Sonderfonds Kulturveranstaltungen
FAQ und Registrierung von Anträgen
Online-Plattform: sonderfonds-kulturveranstaltungen.de
Service-Hotline: 0800 6648430
E-Mail: service@sonderfonds-kulturveranstaltungen.de
Wirtschaftlichkeitshilfe gegen Finanzierungslücken
Der Sonderfonds unterstützt die Wiederaufnahme und die Planbarkeit von Kulturveranstaltungen mit zwei zentralen Bausteinen: Ein Baustein ist eine Wirtschaftlichkeitshilfe für kleinere Veranstaltungen, die unter Beachtung Corona-bedingter Hygienebestimmungen der Länder mit reduziertem Publikum stattfinden. Diese Hilfe steht für Veranstaltungen mit bis zu 500 Personen ab 1. Juli 2021 und für Veranstaltungen mit bis zu 2.000 Personen ab 1. August 2021 zur Verfügung. Damit können Künstlerinnen und Künstler ebenso wie die Veranstalter den Wiederanlauf planen.

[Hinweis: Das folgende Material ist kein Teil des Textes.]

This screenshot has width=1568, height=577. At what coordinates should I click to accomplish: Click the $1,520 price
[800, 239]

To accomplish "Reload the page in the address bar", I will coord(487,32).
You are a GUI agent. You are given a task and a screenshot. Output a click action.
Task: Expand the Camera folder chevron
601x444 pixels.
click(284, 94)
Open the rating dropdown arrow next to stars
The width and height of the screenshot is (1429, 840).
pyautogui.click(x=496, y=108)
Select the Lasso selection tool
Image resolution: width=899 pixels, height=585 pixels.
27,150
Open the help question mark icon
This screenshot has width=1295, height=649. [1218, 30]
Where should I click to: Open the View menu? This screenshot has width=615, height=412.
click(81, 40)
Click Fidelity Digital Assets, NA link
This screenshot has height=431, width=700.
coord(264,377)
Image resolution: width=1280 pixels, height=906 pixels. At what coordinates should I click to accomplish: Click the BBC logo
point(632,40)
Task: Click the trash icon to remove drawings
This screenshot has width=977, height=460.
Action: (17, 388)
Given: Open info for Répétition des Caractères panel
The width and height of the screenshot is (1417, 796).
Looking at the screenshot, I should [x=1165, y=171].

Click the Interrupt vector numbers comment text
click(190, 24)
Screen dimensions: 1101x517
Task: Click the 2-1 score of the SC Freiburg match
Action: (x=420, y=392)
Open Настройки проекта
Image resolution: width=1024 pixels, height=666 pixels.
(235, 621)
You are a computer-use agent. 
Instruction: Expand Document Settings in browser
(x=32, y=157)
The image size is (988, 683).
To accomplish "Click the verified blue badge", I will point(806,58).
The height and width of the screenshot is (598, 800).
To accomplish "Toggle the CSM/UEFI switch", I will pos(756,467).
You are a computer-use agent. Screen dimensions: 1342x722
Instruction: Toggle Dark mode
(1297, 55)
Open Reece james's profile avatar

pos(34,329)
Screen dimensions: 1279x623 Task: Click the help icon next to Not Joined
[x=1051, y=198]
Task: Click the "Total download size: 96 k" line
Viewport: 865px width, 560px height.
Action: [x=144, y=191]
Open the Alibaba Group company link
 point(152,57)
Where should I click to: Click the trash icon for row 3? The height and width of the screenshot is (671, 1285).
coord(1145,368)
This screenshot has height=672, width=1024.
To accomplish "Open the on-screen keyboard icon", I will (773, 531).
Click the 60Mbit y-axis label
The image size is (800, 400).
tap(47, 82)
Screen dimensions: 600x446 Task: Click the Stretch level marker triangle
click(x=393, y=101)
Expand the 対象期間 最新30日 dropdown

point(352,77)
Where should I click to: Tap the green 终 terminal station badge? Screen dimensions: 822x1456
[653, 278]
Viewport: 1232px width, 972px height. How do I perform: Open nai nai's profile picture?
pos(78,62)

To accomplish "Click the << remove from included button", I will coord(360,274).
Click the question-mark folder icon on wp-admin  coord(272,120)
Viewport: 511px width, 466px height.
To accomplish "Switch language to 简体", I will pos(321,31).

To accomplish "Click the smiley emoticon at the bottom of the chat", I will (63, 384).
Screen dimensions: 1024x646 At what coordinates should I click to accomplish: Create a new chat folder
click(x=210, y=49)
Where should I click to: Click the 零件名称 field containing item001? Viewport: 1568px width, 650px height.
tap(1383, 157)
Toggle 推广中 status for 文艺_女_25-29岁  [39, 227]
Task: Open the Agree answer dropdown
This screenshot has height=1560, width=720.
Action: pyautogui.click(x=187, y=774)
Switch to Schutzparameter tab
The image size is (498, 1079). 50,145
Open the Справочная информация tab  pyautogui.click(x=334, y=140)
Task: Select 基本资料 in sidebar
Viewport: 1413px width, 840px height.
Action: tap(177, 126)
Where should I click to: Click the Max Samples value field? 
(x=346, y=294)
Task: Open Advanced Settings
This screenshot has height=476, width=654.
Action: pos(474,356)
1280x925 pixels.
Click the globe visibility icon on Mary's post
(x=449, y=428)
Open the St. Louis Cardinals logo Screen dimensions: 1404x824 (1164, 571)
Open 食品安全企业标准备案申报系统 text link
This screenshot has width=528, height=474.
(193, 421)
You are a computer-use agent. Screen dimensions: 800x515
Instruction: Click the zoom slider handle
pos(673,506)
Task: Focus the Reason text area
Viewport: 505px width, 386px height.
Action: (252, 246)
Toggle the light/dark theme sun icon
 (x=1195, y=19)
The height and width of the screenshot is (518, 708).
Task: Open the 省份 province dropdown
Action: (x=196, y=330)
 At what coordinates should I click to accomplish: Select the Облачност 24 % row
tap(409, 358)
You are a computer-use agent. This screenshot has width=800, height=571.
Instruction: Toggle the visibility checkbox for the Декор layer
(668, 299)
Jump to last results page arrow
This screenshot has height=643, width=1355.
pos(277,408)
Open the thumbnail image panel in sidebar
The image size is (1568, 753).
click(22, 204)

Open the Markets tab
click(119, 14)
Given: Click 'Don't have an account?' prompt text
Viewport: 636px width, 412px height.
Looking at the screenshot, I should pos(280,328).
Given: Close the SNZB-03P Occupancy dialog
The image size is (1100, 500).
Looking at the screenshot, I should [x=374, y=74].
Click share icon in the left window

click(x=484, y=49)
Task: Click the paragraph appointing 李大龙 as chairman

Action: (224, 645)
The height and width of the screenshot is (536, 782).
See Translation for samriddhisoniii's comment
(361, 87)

Ausfallabsicherung für größere Veranstaltungen
Der zweite Baustein ist eine Ausfallabsicherung für größere Kulturveranstaltungen, die für die Zeit ab 1. September 2021 geplant werden. Dies betrifft Konzerte und Festivals mit über 2.000 Besucherinnen und Besuchern, die einen langen Planungsvorlauf benötigen. Mit dieser Hilfe werden Ausfall- oder Verschiebungskosten bezuschusst, sollte eine geplante Veranstaltung pandemiebedingt nicht stattfinden können. Die Ausfallabsicherung wirkt dabei ähnlich wie eine Versicherung. Sie sind im Veranstaltungsgewerbe üblich, derzeit werden sie jedoch für Pandemierisiken am Markt nicht angeboten.
Umsetzung durch die Länder
Umgesetzt wird der Sonderfonds des Bundes über die Kulturministerien der Länder. In Mecklenburg-Vorpommern übernimmt das Landesförderinstitut (LFI M-V) im Auftrag des Ministeriums für Bildung, Wissenschaft und Kultur die Prüfung und Bewilligung der Anträge. Die Registrierung der Veranstaltungen und die spätere Antragstellung erfolgen über eine zentrale Online-Plattform, die von der Freien und Hansestadt Hamburg für alle Länder betreut wird. Das Land Nordrhein-Westfalen organisiert den Aufbau und die Betreuung der bundeseinheitlichen Beratungshotline.